Marì Strutture dal profondo e visioni oniriche

La pittura di Antonella Gensale in arte Marì è fatta di segnali che giungono dall’Universo, emozioni e passioni, che appartengono sempre alla sfera delle intuizioni intellettuali ed assumono la sensibilità, come luogo di riflessione a più facce e la sensitività, come strumento di penetrazione nella caoticità, come luogo della differenza, tra l’inesistente e l’esistente, con una dote di  mediatezza, che va dall’immediatezza, come azzeramento spazio temporale, alla cripticità, come complicazione e dilatazione, partendo sempre dal grado di consapevolezza che ognuno di noi ha di se stesso, come in un grande alveo romantico, in cui si dispone una continua querelle, tra conscio, come agire decisionale, deliberato, individuale e collettivo, morale e intellettuale e inconscio, come deriva automatica, meccanica, che è di tutti, di nessuno, del singolo, sensualizzante ed estetizzante, sull’orlo del bello e del sublime.

In questo contesto, in cui si fa strada la pittura di Marì, in tanti modi diversi, con tanti pensieri trasversali, incroci e divieti, ora chiari e limpidi, ora oscuri e opachi, che determinano il determinabile, sempre più disciplinare circoscritto e fanno tracimare l’indeterminabile, sempre più impressionistico e informale, in una fenomenica della trasfigurazione, la cui grande forza evocativa è fatta di implicite allusioni e di esasperate espressioni. Tutta una escursione di possibilità e di probabilità, imponendo un quid immaginario, con una forte valenza visionaria, anche quando Marì tratta invenzioni visive, oggettuali, gestuali, che sembrano figlie dell’ordinaria amministrazione e della quotidianità. La “verità” è che la sua arte, tratta dell’attraente mondo che sta, nell’intermedio, nello scomposto, nel sottilmente illuminato, da una luce tagliente, senza di cui c’è la discesa nella follia, in cui l’improbabile si trasforma in probabile ed entrambi scivolano nell’impossibile, trascolorando nel nulla.

Per cui la luce si conferma un soggetto onnipotente, sia come mito che come leggenda (mimesi della metafora e della realtà) per accompagnare tutte le singolarità elettive, del genio creativo, finendo per diventare, essa stessa, la tramatura dell’inaspettato, delle metamorfosi, avendo memoria, delle tante accentuazioni che tutto il sistema delle arti (intendo quello facturale, non quello comunicativo commerciale che ad esso sono legati, ma in una dialettica dei distinti) che si pone troppo vicino o troppo lontano, per cui vede e fa vedere cose che altrimenti, in natura (ma non esiste la natura in quanto tale, quello che appare, che viene percepito, non è altro che una delle forme della cultura) sembrerebbe un assurdo susseguirsi di sgrammaticature e di impertinenze, mentre è semplicemente un panottico, di grammaticature e pertinenze, diverse, nella girandola della mutevolezza, piena di impurità e soggettività, in una scommessa e in un’avventura, da continua sperimentazione laboratoriale, di idee e di altro, punto nodale della vita fantastica, irreale, virtuale.

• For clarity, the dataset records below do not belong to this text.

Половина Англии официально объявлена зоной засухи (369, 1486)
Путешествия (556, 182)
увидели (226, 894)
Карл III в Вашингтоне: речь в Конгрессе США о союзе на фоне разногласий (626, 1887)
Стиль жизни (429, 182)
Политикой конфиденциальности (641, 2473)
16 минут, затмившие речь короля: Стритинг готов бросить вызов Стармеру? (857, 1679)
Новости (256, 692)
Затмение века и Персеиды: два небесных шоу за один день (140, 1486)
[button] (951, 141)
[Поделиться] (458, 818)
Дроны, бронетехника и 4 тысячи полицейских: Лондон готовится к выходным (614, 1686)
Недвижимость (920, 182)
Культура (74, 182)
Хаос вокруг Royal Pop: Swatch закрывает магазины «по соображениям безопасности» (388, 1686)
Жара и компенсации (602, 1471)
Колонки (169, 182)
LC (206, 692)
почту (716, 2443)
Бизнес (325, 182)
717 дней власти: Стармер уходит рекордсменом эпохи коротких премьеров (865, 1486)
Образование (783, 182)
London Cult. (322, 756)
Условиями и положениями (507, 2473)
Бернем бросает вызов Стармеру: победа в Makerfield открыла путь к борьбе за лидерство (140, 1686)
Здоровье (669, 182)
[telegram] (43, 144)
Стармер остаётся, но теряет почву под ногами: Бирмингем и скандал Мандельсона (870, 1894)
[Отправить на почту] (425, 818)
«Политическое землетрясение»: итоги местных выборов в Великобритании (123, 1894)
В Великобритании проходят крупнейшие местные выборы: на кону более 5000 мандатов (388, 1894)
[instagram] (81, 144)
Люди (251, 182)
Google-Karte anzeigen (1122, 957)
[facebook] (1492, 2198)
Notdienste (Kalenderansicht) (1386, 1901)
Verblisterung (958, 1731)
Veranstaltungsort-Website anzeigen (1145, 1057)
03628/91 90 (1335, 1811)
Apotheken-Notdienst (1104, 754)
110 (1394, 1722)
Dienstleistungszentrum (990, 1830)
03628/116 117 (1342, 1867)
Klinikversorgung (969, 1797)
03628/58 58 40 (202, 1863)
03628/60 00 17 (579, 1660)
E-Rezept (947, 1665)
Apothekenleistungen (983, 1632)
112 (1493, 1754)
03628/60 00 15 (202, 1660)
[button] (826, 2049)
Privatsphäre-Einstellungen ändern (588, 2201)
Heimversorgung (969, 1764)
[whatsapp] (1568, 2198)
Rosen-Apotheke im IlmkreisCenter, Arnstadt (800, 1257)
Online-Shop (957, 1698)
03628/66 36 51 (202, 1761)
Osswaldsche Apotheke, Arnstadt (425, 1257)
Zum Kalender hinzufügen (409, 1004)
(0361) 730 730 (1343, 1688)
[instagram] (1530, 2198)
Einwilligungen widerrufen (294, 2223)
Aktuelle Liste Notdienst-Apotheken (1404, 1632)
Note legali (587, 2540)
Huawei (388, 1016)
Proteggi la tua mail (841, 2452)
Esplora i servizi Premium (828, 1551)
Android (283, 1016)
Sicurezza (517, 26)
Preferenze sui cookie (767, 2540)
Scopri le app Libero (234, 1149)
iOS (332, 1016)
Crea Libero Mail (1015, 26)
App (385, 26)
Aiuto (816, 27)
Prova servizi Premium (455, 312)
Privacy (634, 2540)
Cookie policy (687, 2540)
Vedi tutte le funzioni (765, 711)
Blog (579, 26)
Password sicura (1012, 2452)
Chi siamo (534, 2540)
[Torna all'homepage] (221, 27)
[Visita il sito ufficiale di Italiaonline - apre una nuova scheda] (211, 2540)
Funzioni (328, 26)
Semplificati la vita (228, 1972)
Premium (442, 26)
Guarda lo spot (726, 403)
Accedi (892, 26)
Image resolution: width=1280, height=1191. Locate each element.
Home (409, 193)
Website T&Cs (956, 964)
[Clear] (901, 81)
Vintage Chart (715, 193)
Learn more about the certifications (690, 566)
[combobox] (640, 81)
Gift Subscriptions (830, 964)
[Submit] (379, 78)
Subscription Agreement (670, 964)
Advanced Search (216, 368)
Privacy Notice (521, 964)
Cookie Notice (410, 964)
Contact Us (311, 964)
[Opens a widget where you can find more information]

L’arte di Marì è tutta qui, si potrebbe dire, tutta in questo contesto, rappresentando l’ultima alchimia possibile, l’ultimo gioco dell’estrosità e del nomadismo, dello scambio simbolico, non solo possibile, ma necessario, dove luce ed ombra stanno in equilibrio, in una equazione, tanto che le varie forme creative, s’intrecciano vicendevolmente, per scavare a fondo e per ergere a vetta, negando fondi e vette, per non negare se stesse, per continuare a sondare nel disordine e dargli un volto.